“If I know a song of Africa,
of the giraffe and the African new moon lying on her back,
of the plow in the fields and the sweaty faces of the coffee pickers…
Does Africa know a song of me?
Will the air over the plain quiver with a color that I have had on?
Or will the children invent a game in which my name is?
Or the will full moon throw a shadow over the gravel of the drive that was like me?
Or will the eagles of the Ngong Hills look out for me?”
It is an interesting question that Isak Dinesen asks herself, as she leaves her coffee farm in Africa, a life of freedom and discovery, and of hardship and ruin. That strange, harsh land of wideness and warmth had permeated her, like coffee grounds- deep and rich, staining all her memories. She could smell Africa. She could sing Africa. But what of her? For all that she had left of herself there – a depleted estate, a failed marriage, the death of her great love, Denys Finch Hatton – would Africa remember her?
I have often remembered that haunting line of her poem – “does Africa know of song of me?”
What will be our song, you and I? What is the hint or shadow that we will leave behind, when we are gone?

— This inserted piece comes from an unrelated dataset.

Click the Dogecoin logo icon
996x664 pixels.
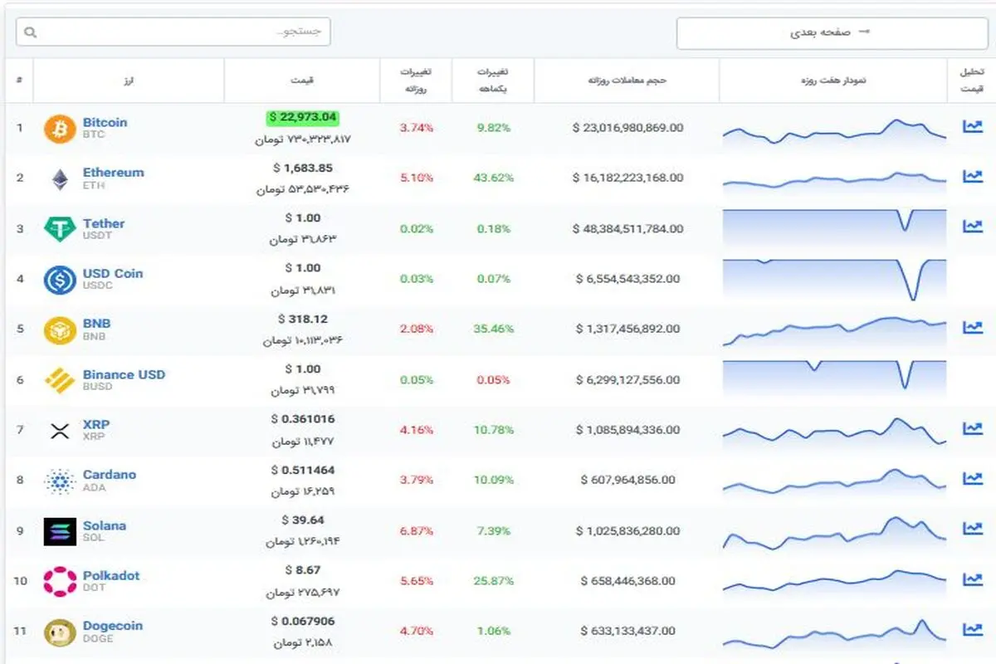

What is the song we are singing now, that others will hum, and remember us? I think of these things.
Not long ago I attended a concert. The lead singer of the band closed the entire night with another man’s song. The original composer had tragically died 19 years earlier in a car accident, but people still sing his song! What is it that will make others sing our song? In what ways will our life today impact others long after we are gone?
Maybe it is vain to think these things. Maybe it is our human instinct for immortality. Or maybe there is a song in there that needs to get out, or carry on? Not just any song – but a deeply meaningful and true and lovely and pure melody in our being that needs to be sung – one to another, and to our children and to our children’s children. What is beautiful enough to keep singing it from one generation to the next?
One hint we can glean comes in the Book of Revelation, where song upon song peals forth in the final establishment of God’s kingdom and glory. There, we find all the victorious, and the angels, and every creature in heaven and on earth and under the earth and on the sea, … singing! And what is that song that is so beautiful that it will be sung into eternity?
“Worthy is the Lamb, who was slain,
to receive power and wealth and wisdom and strength
and honor and glory and praise.”
So I ask myself? Am I making Jesus my song? Do the words in my life reflect him? Is redemption the key refrain of my life? In what ways can I honor him – even in the ups and the downs? How can I praise him in the midst of laughter and tears? One offering at a time, I think. Giving each small event or moment of our lives to God – praising and honoring him for the obvious and the not so obvious. This is our humble sacrifice of praise and thanksgiving. Soli Deo Gloria-to the glory of God alone. This would make our melody very sweet, indeed.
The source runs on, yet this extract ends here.